-------- Extracted material
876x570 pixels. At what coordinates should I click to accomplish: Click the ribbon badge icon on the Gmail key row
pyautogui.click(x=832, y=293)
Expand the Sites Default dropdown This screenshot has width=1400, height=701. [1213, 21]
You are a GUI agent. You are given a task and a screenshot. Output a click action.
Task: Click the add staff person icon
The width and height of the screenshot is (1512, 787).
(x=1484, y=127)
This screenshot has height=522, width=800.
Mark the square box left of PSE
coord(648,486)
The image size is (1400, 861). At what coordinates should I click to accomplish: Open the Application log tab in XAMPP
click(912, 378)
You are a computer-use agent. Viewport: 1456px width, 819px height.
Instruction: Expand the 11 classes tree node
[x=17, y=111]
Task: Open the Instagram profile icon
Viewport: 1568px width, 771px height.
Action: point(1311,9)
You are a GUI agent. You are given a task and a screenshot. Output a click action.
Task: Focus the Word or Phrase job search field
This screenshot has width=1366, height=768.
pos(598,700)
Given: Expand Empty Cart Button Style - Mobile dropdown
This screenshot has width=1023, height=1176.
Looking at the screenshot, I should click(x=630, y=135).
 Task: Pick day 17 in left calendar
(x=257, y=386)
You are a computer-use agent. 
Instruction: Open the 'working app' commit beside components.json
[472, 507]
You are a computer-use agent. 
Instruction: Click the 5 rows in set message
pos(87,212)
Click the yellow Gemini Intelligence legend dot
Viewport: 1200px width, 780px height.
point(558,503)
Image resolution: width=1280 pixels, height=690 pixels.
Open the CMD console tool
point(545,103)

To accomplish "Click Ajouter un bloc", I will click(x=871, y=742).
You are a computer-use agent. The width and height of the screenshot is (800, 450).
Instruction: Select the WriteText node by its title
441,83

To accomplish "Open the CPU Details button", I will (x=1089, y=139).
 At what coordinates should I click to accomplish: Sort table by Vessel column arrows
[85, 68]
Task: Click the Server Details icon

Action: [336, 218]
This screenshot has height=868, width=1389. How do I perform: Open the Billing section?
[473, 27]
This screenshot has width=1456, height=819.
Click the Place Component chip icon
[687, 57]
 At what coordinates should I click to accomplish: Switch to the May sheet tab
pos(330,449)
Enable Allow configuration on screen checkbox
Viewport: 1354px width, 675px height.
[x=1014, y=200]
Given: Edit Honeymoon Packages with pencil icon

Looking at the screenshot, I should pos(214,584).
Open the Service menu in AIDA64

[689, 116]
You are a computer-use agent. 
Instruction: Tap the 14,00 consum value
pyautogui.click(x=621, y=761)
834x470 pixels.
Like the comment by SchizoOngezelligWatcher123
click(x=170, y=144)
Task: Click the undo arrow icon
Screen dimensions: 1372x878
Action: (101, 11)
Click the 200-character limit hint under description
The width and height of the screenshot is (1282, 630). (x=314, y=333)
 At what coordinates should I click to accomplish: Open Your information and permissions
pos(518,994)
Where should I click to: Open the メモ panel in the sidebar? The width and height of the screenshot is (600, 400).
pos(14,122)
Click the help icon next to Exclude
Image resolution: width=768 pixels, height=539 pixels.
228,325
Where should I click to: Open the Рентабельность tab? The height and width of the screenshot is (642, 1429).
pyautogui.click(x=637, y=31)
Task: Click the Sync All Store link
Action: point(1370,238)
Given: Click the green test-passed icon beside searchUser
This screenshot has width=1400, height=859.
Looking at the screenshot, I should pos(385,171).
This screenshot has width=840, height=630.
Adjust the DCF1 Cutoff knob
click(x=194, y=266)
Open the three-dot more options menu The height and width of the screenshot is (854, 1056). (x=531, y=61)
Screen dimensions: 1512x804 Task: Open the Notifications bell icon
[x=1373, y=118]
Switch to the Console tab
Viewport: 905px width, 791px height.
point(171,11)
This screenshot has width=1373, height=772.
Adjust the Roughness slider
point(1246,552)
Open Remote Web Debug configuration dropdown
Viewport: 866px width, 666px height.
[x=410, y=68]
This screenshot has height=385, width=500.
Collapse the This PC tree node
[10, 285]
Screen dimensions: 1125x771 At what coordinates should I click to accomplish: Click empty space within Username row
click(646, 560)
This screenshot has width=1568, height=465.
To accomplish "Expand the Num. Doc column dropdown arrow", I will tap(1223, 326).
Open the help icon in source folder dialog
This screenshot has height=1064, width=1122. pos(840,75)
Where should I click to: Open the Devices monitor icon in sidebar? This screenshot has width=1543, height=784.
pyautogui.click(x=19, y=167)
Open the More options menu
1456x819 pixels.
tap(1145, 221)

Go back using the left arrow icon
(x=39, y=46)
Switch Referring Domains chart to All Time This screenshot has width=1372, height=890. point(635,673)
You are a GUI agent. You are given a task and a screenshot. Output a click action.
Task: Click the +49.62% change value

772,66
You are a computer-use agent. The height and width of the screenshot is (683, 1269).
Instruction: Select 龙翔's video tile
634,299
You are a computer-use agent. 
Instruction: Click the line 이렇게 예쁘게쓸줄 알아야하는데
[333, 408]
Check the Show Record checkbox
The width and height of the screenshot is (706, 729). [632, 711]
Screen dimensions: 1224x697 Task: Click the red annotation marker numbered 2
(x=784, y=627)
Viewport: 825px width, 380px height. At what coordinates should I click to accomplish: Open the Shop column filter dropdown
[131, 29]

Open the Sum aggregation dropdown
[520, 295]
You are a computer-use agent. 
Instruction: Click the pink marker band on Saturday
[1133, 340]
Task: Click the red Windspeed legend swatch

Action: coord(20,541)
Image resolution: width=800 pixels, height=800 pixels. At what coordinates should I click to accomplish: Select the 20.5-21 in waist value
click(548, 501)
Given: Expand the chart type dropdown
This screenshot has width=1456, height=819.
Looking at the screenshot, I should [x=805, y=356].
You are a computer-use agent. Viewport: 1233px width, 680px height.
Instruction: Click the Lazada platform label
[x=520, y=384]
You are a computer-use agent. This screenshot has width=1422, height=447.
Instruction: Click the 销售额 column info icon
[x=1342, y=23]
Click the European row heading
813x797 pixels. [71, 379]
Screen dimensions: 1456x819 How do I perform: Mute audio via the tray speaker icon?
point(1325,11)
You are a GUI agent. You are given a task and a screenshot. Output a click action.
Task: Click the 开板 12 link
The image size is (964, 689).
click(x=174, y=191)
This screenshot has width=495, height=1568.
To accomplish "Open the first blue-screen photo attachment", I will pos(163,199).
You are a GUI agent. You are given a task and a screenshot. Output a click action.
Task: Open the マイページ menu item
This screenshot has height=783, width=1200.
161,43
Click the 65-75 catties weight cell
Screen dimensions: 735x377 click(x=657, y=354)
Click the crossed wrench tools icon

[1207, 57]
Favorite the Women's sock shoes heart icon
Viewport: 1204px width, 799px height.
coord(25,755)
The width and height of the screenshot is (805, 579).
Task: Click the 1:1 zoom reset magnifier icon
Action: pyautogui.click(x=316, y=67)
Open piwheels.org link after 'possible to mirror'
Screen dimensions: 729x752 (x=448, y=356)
----------------
**Your task**
Give every line of the entries above as a JSON array of strings, one string per line, with blank lines omitted.

**The answer**
[
  "876x570 pixels. At what coordinates should I click to accomplish: Click the ribbon badge icon on the Gmail key row",
  "pyautogui.click(x=832, y=293)",
  "Expand the Sites Default dropdown This screenshot has width=1400, height=701. [1213, 21]",
  "You are a GUI agent. You are given a task and a screenshot. Output a click action.",
  "Task: Click the add staff person icon",
  "The width and height of the screenshot is (1512, 787).",
  "(x=1484, y=127)",
  "This screenshot has height=522, width=800.",
  "Mark the square box left of PSE",
  "coord(648,486)",
  "The image size is (1400, 861). At what coordinates should I click to accomplish: Open the Application log tab in XAMPP",
  "click(912, 378)",
  "You are a computer-use agent. Viewport: 1456px width, 819px height.",
  "Instruction: Expand the 11 classes tree node",
  "[x=17, y=111]",
  "Task: Open the Instagram profile icon",
  "Viewport: 1568px width, 771px height.",
  "Action: point(1311,9)",
  "You are a GUI agent. You are given a task and a screenshot. Output a click action.",
  "Task: Focus the Word or Phrase job search field",
  "This screenshot has width=1366, height=768.",
  "pos(598,700)",
  "Given: Expand Empty Cart Button Style - Mobile dropdown",
  "This screenshot has width=1023, height=1176.",
  "Looking at the screenshot, I should click(x=630, y=135).",
  " Task: Pick day 17 in left calendar",
  "(x=257, y=386)",
  "You are a computer-use agent. ",
  "Instruction: Open the 'working app' commit beside components.json",
  "[472, 507]",
  "You are a computer-use agent. ",
  "Instruction: Click the 5 rows in set message",
  "pos(87,212)",
  "Click the yellow Gemini Intelligence legend dot",
  "Viewport: 1200px width, 780px height.",
  "point(558,503)",
  "Image resolution: width=1280 pixels, height=690 pixels.",
  "Open the CMD console tool",
  "point(545,103)",
  "To accomplish \"Click Ajouter un bloc\", I will click(x=871, y=742).",
  "You are a computer-use agent. The width and height of the screenshot is (800, 450).",
  "Instruction: Select the WriteText node by its title",
  "441,83",
  "To accomplish \"Open the CPU Details button\", I will (x=1089, y=139).",
  " At what coordinates should I click to accomplish: Sort table by Vessel column arrows",
  "[85, 68]",
  "Task: Click the Server Details icon",
  "Action: [336, 218]",
  "This screenshot has height=868, width=1389. How do I perform: Open the Billing section?",
  "[473, 27]",
  "This screenshot has width=1456, height=819.",
  "Click the Place Component chip icon",
  "[687, 57]",
  " At what coordinates should I click to accomplish: Switch to the May sheet tab",
  "pos(330,449)",
  "Enable Allow configuration on screen checkbox",
  "Viewport: 1354px width, 675px height.",
  "[x=1014, y=200]",
  "Given: Edit Honeymoon Packages with pencil icon",
  "Looking at the screenshot, I should pos(214,584).",
  "Open the Service menu in AIDA64",
  "[689, 116]",
  "You are a computer-use agent. ",
  "Instruction: Tap the 14,00 consum value",
  "pyautogui.click(x=621, y=761)",
  "834x470 pixels.",
  "Like the comment by SchizoOngezelligWatcher123",
  "click(x=170, y=144)",
  "Task: Click the undo arrow icon",
  "Screen dimensions: 1372x878",
  "Action: (101, 11)",
  "Click the 200-character limit hint under description",
  "The width and height of the screenshot is (1282, 630). (x=314, y=333)",
  " At what coordinates should I click to accomplish: Open Your information and permissions",
  "pos(518,994)",
  "Where should I click to: Open the メモ panel in the sidebar? The width and height of the screenshot is (600, 400).",
  "pos(14,122)",
  "Click the help icon next to Exclude",
  "Image resolution: width=768 pixels, height=539 pixels.",
  "228,325",
  "Where should I click to: Open the Рентабельность tab? The height and width of the screenshot is (642, 1429).",
  "pyautogui.click(x=637, y=31)",
  "Task: Click the Sync All Store link",
  "Action: point(1370,238)",
  "Given: Click the green test-passed icon beside searchUser",
  "This screenshot has width=1400, height=859.",
  "Looking at the screenshot, I should pos(385,171).",
  "This screenshot has width=840, height=630.",
  "Adjust the DCF1 Cutoff knob",
  "click(x=194, y=266)",
  "Open the three-dot more options menu The height and width of the screenshot is (854, 1056). (x=531, y=61)",
  "Screen dimensions: 1512x804 Task: Open the Notifications bell icon",
  "[x=1373, y=118]",
  "Switch to the Console tab",
  "Viewport: 905px width, 791px height.",
  "point(171,11)",
  "This screenshot has width=1373, height=772.",
  "Adjust the Roughness slider",
  "point(1246,552)",
  "Open Remote Web Debug configuration dropdown",
  "Viewport: 866px width, 666px height.",
  "[x=410, y=68]",
  "This screenshot has height=385, width=500.",
  "Collapse the This PC tree node",
  "[10, 285]",
  "Screen dimensions: 1125x771 At what coordinates should I click to accomplish: Click empty space within Username row",
  "click(646, 560)",
  "This screenshot has width=1568, height=465.",
  "To accomplish \"Expand the Num. Doc column dropdown arrow\", I will tap(1223, 326).",
  "Open the help icon in source folder dialog",
  "This screenshot has height=1064, width=1122. pos(840,75)",
  "Where should I click to: Open the Devices monitor icon in sidebar? This screenshot has width=1543, height=784.",
  "pyautogui.click(x=19, y=167)",
  "Open the More options menu",
  "1456x819 pixels.",
  "tap(1145, 221)",
  "Go back using the left arrow icon",
  "(x=39, y=46)",
  "Switch Referring Domains chart to All Time This screenshot has width=1372, height=890. point(635,673)",
  "You are a GUI agent. You are given a task and a screenshot. Output a click action.",
  "Task: Click the +49.62% change value",
  "772,66",
  "You are a computer-use agent. The height and width of the screenshot is (683, 1269).",
  "Instruction: Select 龙翔's video tile",
  "634,299",
  "You are a computer-use agent. ",
  "Instruction: Click the line 이렇게 예쁘게쓸줄 알아야하는데",
  "[333, 408]",
  "Check the Show Record checkbox",
  "The width and height of the screenshot is (706, 729). [632, 711]",
  "Screen dimensions: 1224x697 Task: Click the red annotation marker numbered 2",
  "(x=784, y=627)",
  "Viewport: 825px width, 380px height. At what coordinates should I click to accomplish: Open the Shop column filter dropdown",
  "[131, 29]",
  "Open the Sum aggregation dropdown",
  "[520, 295]",
  "You are a computer-use agent. ",
  "Instruction: Click the pink marker band on Saturday",
  "[1133, 340]",
  "Task: Click the red Windspeed legend swatch",
  "Action: coord(20,541)",
  "Image resolution: width=800 pixels, height=800 pixels. At what coordinates should I click to accomplish: Select the 20.5-21 in waist value",
  "click(548, 501)",
  "Given: Expand the chart type dropdown",
  "This screenshot has width=1456, height=819.",
  "Looking at the screenshot, I should [x=805, y=356].",
  "You are a computer-use agent. Viewport: 1233px width, 680px height.",
  "Instruction: Click the Lazada platform label",
  "[x=520, y=384]",
  "You are a computer-use agent. This screenshot has width=1422, height=447.",
  "Instruction: Click the 销售额 column info icon",
  "[x=1342, y=23]",
  "Click the European row heading",
  "813x797 pixels. [71, 379]",
  "Screen dimensions: 1456x819 How do I perform: Mute audio via the tray speaker icon?",
  "point(1325,11)",
  "You are a GUI agent. You are given a task and a screenshot. Output a click action.",
  "Task: Click the 开板 12 link",
  "The image size is (964, 689).",
  "click(x=174, y=191)",
  "This screenshot has width=495, height=1568.",
  "To accomplish \"Open the first blue-screen photo attachment\", I will pos(163,199).",
  "You are a GUI agent. You are given a task and a screenshot. Output a click action.",
  "Task: Open the マイページ menu item",
  "This screenshot has height=783, width=1200.",
  "161,43",
  "Click the 65-75 catties weight cell",
  "Screen dimensions: 735x377 click(x=657, y=354)",
  "Click the crossed wrench tools icon",
  "[1207, 57]",
  "Favorite the Women's sock shoes heart icon",
  "Viewport: 1204px width, 799px height.",
  "coord(25,755)",
  "The width and height of the screenshot is (805, 579).",
  "Task: Click the 1:1 zoom reset magnifier icon",
  "Action: pyautogui.click(x=316, y=67)",
  "Open piwheels.org link after 'possible to mirror'",
  "Screen dimensions: 729x752 (x=448, y=356)"
]